According to the books this is a voltage follower stage i.e Vo will be equal to Vi. But how is that possible? Both the transistors are always in cut off because Vgs of NMOS and PMOS should be zero and hence Vo should be floating. But if I sweep Vi from 0 to Vdd then I also see Vo following Vi. How is the output voltage Vo so well defined?
Intuitively this circuit makes no sense to me at all. It would be really nice if someone could explain me in simple words!
EDIT: I will try to explain what i think should happen. For the circuit exactly as described in the picture (no load condition and only DC condition)
When Vi is open or gate terminals are floating, with Vdd applied, Vo is floating.

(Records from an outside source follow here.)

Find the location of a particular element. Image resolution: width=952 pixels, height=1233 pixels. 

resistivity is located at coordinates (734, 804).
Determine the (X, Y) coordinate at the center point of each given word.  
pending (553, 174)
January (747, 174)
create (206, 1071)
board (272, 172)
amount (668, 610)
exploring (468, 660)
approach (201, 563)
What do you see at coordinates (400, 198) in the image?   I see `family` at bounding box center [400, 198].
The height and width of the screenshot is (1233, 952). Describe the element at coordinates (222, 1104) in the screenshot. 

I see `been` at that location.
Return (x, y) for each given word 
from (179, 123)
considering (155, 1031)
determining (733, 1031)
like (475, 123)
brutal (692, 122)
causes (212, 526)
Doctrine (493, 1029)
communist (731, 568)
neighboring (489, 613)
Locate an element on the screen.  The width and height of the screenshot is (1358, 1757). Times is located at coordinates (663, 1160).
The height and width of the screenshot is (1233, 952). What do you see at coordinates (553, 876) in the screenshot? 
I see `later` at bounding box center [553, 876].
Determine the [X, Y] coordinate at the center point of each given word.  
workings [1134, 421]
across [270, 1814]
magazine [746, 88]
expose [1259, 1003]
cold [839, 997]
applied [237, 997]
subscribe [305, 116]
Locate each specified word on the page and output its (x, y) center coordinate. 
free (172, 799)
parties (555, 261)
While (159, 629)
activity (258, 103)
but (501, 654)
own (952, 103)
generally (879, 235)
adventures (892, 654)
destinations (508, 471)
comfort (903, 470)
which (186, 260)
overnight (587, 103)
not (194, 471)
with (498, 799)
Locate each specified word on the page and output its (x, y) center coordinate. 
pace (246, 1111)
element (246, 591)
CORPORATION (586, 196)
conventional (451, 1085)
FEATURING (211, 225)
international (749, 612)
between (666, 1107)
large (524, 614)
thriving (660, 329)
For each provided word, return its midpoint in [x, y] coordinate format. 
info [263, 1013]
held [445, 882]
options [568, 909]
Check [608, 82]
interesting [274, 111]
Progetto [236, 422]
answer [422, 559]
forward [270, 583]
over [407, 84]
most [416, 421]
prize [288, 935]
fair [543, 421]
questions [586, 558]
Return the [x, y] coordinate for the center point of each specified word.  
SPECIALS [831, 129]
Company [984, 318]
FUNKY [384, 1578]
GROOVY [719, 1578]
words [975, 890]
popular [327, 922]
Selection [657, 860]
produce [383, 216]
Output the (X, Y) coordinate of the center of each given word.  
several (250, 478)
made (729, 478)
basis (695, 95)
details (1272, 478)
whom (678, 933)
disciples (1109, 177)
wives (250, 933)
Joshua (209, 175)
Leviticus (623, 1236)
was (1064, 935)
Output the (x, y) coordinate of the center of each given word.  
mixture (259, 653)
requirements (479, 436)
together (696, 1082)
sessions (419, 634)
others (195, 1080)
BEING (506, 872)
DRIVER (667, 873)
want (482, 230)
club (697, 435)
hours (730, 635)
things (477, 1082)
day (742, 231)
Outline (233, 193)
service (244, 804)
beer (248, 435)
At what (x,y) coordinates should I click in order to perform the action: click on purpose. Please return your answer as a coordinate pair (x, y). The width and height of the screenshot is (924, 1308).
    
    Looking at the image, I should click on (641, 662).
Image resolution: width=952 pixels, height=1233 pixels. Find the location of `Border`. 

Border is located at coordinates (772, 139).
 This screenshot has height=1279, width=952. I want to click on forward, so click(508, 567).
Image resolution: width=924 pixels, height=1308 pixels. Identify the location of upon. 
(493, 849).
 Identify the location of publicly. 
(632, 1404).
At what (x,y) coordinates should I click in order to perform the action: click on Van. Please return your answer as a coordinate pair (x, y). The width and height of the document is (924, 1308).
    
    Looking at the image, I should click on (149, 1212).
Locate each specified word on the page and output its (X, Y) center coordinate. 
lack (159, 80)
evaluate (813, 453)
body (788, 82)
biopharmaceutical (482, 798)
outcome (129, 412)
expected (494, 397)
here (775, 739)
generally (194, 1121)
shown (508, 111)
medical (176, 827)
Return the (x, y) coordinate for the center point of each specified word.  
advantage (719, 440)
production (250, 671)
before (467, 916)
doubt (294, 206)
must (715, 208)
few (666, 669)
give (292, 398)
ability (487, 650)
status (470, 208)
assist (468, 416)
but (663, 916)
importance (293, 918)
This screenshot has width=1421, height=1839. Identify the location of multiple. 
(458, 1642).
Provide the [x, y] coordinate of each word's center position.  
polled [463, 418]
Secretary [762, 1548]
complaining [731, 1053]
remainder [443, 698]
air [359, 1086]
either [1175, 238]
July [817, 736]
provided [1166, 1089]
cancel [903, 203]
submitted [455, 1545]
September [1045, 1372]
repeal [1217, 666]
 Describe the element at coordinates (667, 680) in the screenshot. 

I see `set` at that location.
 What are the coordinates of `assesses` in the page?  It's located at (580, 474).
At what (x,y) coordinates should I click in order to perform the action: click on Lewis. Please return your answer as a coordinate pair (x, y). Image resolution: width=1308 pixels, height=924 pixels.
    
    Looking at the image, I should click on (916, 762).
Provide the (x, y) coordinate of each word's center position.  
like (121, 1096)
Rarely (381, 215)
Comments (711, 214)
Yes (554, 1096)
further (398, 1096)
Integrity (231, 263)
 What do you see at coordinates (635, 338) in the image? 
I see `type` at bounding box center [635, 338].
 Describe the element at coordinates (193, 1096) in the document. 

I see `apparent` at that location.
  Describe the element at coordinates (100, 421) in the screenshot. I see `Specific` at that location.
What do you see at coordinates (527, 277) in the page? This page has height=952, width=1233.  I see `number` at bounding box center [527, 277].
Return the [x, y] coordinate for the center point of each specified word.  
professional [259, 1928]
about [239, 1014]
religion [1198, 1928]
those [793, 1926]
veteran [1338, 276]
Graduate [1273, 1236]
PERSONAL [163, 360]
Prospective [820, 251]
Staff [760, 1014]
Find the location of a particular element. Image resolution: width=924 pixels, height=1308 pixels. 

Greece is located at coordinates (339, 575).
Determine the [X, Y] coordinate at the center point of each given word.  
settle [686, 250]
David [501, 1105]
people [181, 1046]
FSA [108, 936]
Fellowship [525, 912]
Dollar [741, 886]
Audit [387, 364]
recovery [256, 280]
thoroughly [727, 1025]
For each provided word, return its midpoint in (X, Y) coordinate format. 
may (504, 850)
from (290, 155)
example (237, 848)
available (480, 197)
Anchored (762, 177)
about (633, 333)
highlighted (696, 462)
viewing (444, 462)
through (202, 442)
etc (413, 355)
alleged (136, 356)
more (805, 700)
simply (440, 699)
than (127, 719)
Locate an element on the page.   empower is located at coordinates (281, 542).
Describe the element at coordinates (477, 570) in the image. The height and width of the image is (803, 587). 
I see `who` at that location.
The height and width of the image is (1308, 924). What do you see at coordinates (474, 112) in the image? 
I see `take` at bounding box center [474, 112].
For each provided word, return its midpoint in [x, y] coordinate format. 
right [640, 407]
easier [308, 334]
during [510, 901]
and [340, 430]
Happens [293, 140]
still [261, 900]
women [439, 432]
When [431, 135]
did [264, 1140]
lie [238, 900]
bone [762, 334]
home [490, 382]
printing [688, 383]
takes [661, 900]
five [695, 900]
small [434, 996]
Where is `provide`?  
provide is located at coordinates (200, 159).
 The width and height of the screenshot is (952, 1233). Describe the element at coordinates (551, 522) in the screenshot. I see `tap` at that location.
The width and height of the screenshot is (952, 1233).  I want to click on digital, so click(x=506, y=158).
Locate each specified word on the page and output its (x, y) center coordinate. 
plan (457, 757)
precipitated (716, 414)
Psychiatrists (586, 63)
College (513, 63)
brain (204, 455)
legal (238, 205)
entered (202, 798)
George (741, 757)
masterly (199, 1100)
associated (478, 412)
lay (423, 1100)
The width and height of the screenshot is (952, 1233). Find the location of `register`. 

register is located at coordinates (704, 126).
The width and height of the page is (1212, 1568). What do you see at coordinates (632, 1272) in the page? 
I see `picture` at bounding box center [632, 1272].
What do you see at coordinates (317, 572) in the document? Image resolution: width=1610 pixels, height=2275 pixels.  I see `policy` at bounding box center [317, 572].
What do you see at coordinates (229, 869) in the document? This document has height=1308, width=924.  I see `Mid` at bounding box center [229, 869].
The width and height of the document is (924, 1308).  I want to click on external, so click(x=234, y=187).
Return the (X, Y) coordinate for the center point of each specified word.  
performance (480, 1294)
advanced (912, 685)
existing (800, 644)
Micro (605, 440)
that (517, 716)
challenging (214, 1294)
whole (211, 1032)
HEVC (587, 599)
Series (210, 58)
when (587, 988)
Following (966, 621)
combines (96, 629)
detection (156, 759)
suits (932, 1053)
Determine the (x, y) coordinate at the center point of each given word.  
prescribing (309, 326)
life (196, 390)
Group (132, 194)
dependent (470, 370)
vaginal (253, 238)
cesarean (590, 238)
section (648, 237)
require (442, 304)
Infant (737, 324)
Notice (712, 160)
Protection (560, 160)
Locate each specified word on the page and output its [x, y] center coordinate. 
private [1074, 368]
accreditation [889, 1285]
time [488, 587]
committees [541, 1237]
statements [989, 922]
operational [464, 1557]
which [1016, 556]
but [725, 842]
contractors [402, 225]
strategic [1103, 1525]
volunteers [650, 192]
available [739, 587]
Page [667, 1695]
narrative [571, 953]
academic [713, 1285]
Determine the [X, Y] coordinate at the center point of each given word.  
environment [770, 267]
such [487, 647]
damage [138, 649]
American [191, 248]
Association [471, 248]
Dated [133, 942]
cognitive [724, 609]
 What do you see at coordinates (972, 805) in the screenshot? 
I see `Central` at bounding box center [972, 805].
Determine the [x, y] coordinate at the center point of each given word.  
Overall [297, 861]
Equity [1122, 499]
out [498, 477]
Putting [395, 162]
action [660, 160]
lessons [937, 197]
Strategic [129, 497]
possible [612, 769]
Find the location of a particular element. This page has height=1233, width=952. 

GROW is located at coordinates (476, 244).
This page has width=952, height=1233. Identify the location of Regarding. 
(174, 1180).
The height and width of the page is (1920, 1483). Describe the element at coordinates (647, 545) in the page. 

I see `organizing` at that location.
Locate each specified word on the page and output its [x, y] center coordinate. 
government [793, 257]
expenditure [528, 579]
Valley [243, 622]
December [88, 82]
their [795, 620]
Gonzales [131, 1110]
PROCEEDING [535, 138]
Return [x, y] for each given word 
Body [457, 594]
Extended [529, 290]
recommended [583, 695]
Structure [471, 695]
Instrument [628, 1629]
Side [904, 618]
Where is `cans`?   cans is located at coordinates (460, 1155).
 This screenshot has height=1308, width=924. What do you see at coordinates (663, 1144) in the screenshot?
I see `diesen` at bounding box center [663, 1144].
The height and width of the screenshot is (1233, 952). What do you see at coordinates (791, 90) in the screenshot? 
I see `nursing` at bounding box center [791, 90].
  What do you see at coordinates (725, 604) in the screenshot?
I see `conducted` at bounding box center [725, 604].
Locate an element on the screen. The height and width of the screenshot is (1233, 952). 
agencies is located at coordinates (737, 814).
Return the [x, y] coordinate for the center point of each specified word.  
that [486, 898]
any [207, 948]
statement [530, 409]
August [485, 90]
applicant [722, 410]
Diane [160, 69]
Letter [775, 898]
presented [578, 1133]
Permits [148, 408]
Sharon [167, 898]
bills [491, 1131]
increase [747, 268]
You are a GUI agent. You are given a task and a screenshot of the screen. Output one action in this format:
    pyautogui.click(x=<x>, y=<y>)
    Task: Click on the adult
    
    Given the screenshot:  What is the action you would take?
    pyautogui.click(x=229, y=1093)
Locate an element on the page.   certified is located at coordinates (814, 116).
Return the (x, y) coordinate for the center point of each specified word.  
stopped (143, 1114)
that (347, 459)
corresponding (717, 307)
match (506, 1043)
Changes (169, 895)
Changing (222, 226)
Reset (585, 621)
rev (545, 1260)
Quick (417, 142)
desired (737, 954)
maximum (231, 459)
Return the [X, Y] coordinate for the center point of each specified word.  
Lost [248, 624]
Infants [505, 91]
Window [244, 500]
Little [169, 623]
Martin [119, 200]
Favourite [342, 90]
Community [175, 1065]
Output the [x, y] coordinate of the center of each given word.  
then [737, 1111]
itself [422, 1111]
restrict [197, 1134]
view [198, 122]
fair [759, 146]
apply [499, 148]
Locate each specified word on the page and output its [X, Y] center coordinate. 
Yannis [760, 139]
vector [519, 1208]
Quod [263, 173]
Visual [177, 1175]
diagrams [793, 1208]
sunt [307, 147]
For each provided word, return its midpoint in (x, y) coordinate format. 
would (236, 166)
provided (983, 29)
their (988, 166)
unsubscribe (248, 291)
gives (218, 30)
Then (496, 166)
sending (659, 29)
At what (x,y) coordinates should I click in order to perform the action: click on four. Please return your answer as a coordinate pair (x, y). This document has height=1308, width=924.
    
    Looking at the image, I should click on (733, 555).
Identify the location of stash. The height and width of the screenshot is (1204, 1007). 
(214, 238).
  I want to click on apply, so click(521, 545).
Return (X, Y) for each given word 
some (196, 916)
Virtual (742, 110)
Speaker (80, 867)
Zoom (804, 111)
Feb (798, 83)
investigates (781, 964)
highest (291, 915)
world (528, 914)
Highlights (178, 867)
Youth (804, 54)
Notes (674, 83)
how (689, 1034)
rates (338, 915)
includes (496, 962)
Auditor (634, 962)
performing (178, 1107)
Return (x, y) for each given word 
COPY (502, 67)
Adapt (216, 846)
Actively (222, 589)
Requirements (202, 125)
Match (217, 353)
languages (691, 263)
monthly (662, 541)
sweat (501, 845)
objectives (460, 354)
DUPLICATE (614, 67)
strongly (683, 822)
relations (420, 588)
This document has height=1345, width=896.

When the gate terminals are connected to Vi, and Vi = 0 volts, Vo is still floating (considering Vo_floating > 0 volts is most likely, than Vo = 0 volts), VgsPMOS = negative voltage, hence PMOS will pull Vo to ground. 2.1: If Vo_floating = exactly 0 Volts (Vo=Vi) then it is the same case as 2.
When Vi > 0 but less than Vth(PMOS and NMOS) VgsNMOS = +ve and VgsPMOS = -ve (since Vo >=0), Vo = 0 volts
Vi > Vth but Vi << Vdd imples, VgsNMOS > VthNMOS and -VgsPMOS < -VthPMOS, hence both the transistors are conducting. VgsNMOS = Vi-Vo, hence Vo=Vi-VgsNMOS. However at this stage Vo = IdRdsPMOS, where Id is the drain current that will be defined by VgsNMOS (Id = gmVgsNMOS).If RdsPMOS is very high then Vo will increase reducing VgsNMOS. But what if VgsNMOS drop below Vth? Why cant this happen? What will define Vo (is it Vo=Vi-VgsNMOS? or Vo = Id*RdsPMOS?) here and why?